La3+ doped cobalt ferrites with composition CoLaxFe2−xO4 (0.00 ≤ x ≤ 0.20) were synthesized by a co-precipitation method. X-ray diffraction (XRD) analysis confirm the formation of single-phased spinel structure for all synthesized samples. The result of La3+ doping on dielectric and electrical properties of cobalt ferrites was investigated. Dielectric constant and dielectric loss decrease with increasing frequency whereas alternating current (AC) electrical conductivity increases with increasing frequency. The AC electrical conductivities were effectively modeled by employing the Jonscher’s power law. Role of grain and grain boundary on impedance has been explored from nyquist plots and equivalent electrical circuits were proposed to clarify the impedance spectroscopy results.
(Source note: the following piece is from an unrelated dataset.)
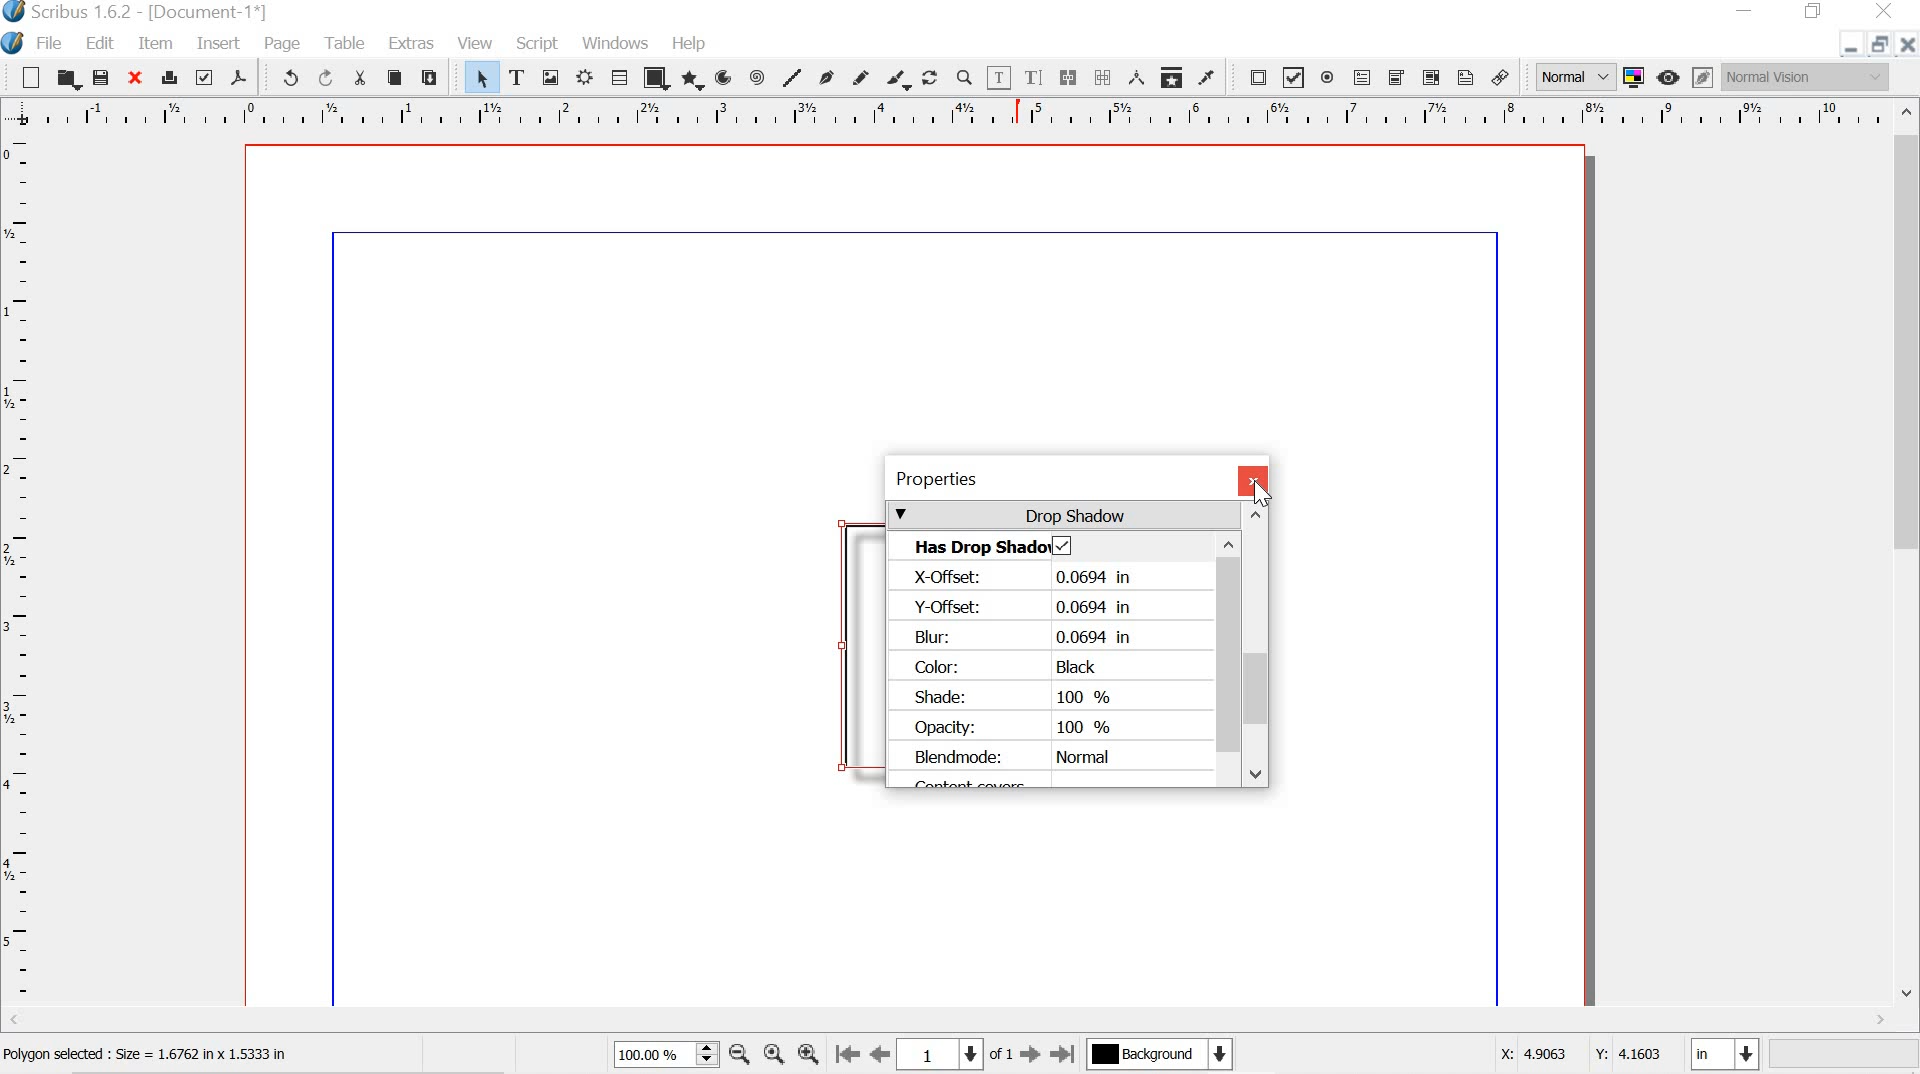 The width and height of the screenshot is (1920, 1074). I want to click on ITEM, so click(157, 44).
The Direct Current (DC) electrical resistivities were estimated by two probe method within the temperature range of 303K–700K. DC electrical resistivity decreases with increasing temperature and explained by hopping mechanism. DC electrical resistivity and drift mobility decreases with La3+ doping. Activation energies were calculated by employing the Arrhenius plot. Activation energy found to increases with La3+ substitutions. Maximum value of DC electrical resistivity achieved was 9.26 x 10+8 (Ω-cm) with crystallite size 17 nm. Current-Voltage (I–V) measurements were carried out within 0→6V→0V→ –6V→0V voltage range. It is worth mentioning that all doped sample exhibited remarkable and improved nonlinear hysteresis loop-type behavior than pour sample. Variation in resistance, in current-voltage loops, is clarified by considering space charge limited conduction (SCLC) model and oxygen vacancies migration across the metal-semiconductor interface. Out study suggest that La3+ doped cobalt ferrites may be tested as an active material for possible applications in non-volatile memory devices and neuromorphic applications.